Voir aussi le site https://www.greta-lorraine.fr
Le parcours de Frédéric Bromont
Depuis ses débuts en 2004 en tant que chef d’établissement, Frédéric Bromont a consacré l’essentiel de son parcours à la promotion de la vie professionnelle. Impliqué de longue date dans le réseau des Greta, il a notamment occupé les fonctions de président et CESUP du Greta Nord Allier pendant 7 ans. Parmi ses réalisations marquantes, on peut souligner sa contribution à la création en 2016 du campus des Métiers et des Qualifications « Design, Matériaux et Innovation » à Moulins. Ce projet a obtenu en 2018, le prestigieux label excellence, reflet de la qualité des formations proposées et de la synergie entre les acteurs académiques et économiques locaux.
En 2020, Frédéric Bromont à élargi son champ d’action à l’international en rejoignant le réseau d’enseignement français à l’étranger. Il prend alors la direction du Lycée français du Caire, un établissement rattaché à l’ambassade de France en Égypte qui accueille 2000 élèves.
Pour son retour en métropole à la rentrée 2024, Frédéric Bromont rejoint l’académie de Nancy-Metz en tant que conseiller du recteur, délégué de région académique adjoint à la formation professionnelle initiale et continue (DRAAFPIC). Grâce à sa connaissance du terrain et son engagement, il apportera son expertise pour renforcer les dispositifs de formation initiale.
Les Greta de Lorraine en chiffres
• Maillage territorial : Le réseau sur le plan du maillage du territoire comprend 5 Greta et un GIP FTLV (Groupement d’intérêt public de formation tout au long de la vie) labellisé EDUFORM. Il comprend 4 centres tertiaires, 14 espaces langues, 70 lycées partenaires dont 26 UFA (apprentissage) accueillant des apprentis, 19 espaces adultes hébergés dans les CIO (centre d’information et de formation) et enfin 80 sites d’accueil du public.

**EXTRAITS DE DONNÉES**
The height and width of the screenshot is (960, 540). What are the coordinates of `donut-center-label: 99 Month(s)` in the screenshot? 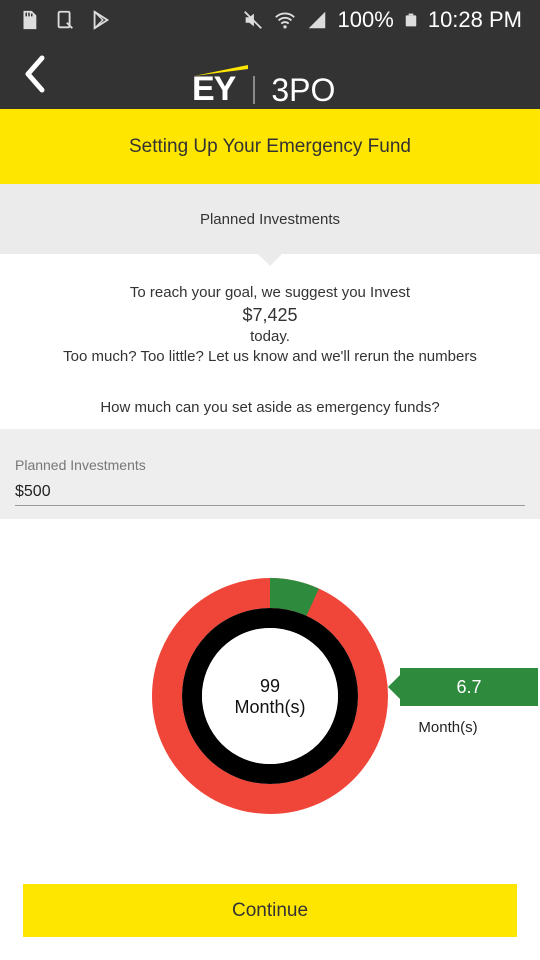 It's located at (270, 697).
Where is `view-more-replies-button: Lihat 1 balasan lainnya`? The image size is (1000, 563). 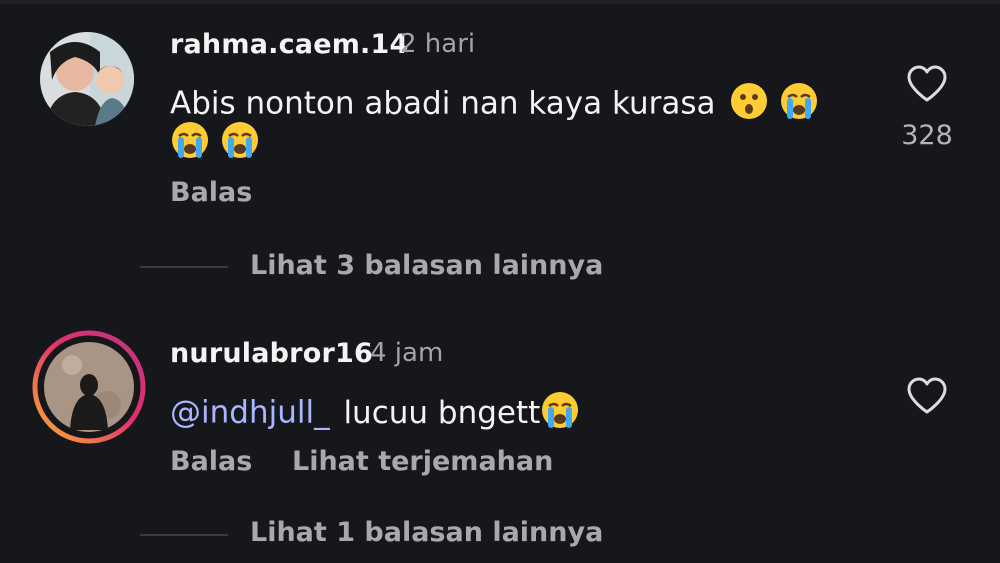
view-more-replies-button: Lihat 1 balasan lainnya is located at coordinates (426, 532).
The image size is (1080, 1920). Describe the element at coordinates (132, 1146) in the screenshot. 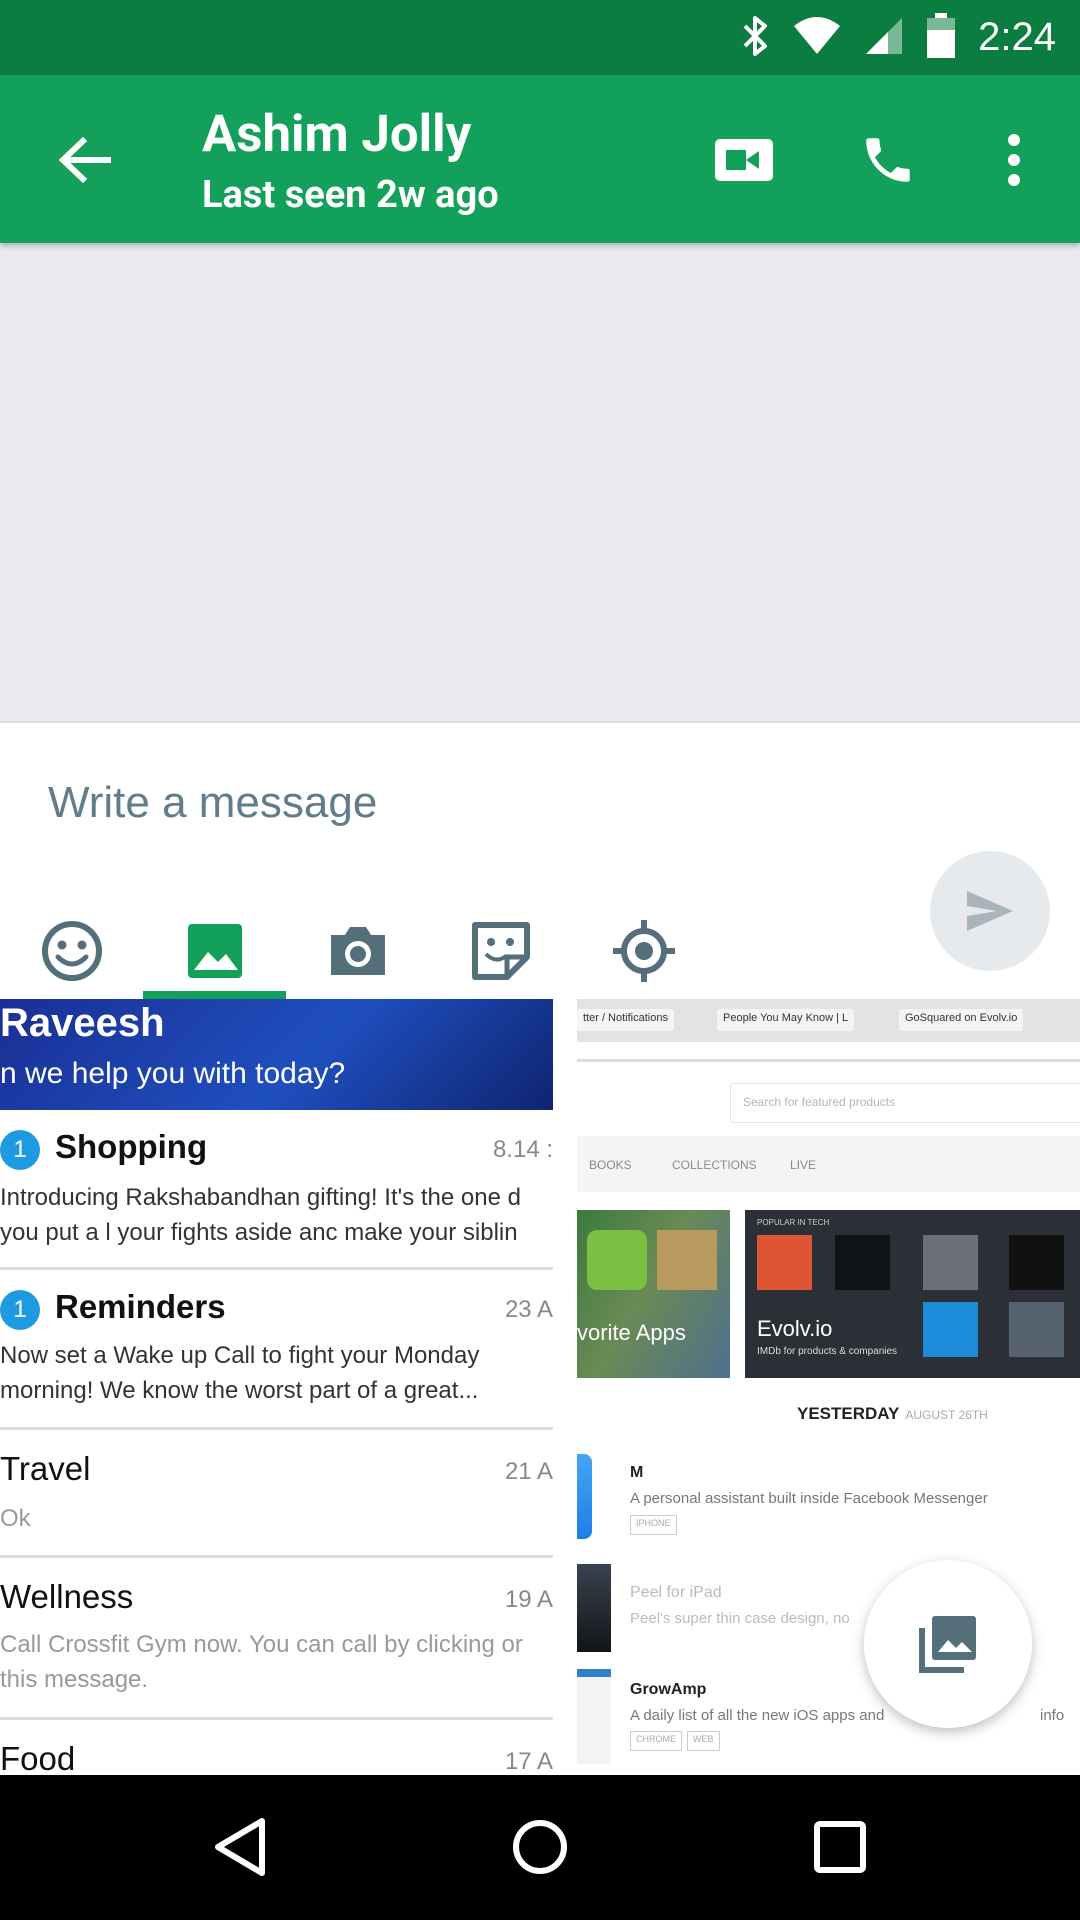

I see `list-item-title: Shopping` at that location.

**QUESTIONS**
[1] D'après le texte fourni, répondez aux questions suivantes :
(a) En quelle année le campus des Métiers et des Qualifications « Design, Matériaux et Innovation » a-t-il obtenu le label excellence ?
(b) Combien d'élèves le Lycée français du Caire accueille-t-il ?
(c) Combien d'espaces langues le réseau des Greta de Lorraine compte-t-il ?
[2] Modifiez les entrées en commençant à la ligne qui contient « is (1000, 563). » et en allant jusqu'à la fin des entrées. Remplacez « image size » par « screenshot size » sans rien changer d'autre, puis redonnez ces lignes sans les images.

**LISTE DES RÉPONSES**
[1]
(a) En 2018.
(b) 2000 élèves.
(c) 14 espaces langues.

[2]
Where is `view-more-replies-button: Lihat 1 balasan lainnya`? The screenshot size is (1000, 563). 
view-more-replies-button: Lihat 1 balasan lainnya is located at coordinates (426, 532).
The screenshot size is (1080, 1920). Describe the element at coordinates (132, 1146) in the screenshot. 

I see `list-item-title: Shopping` at that location.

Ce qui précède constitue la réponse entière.